Filter the records below and copy every line that contains the word "What".

-- Data supplied --

▽

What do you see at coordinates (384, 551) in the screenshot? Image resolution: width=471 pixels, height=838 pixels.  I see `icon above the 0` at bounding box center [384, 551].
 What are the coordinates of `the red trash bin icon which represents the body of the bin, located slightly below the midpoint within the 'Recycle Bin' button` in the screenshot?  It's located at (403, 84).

△
▽

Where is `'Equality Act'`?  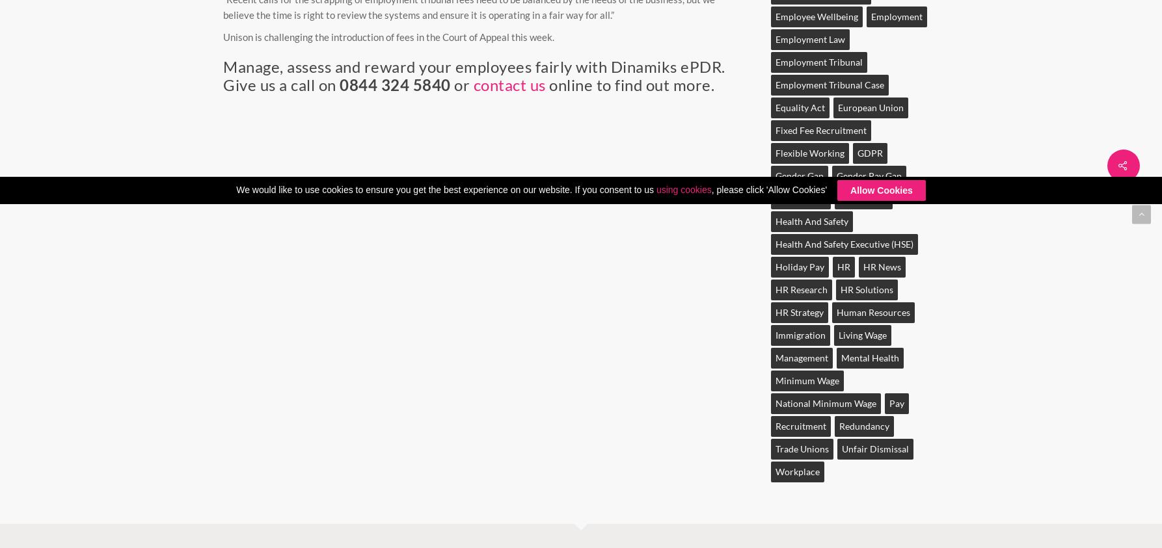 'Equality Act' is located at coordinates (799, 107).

△
▽

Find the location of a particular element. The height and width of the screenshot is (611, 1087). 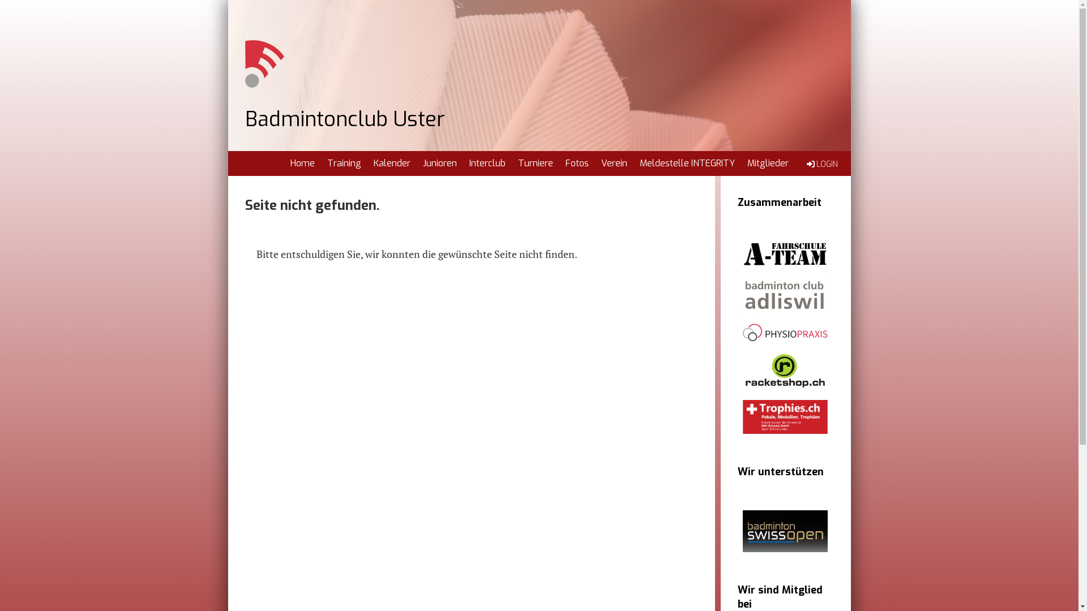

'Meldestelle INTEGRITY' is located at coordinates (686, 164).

△

-- Correct output --
What do you see at coordinates (384, 551) in the screenshot? Image resolution: width=471 pixels, height=838 pixels.  I see `icon above the 0` at bounding box center [384, 551].
 What are the coordinates of `the red trash bin icon which represents the body of the bin, located slightly below the midpoint within the 'Recycle Bin' button` in the screenshot?  It's located at (403, 84).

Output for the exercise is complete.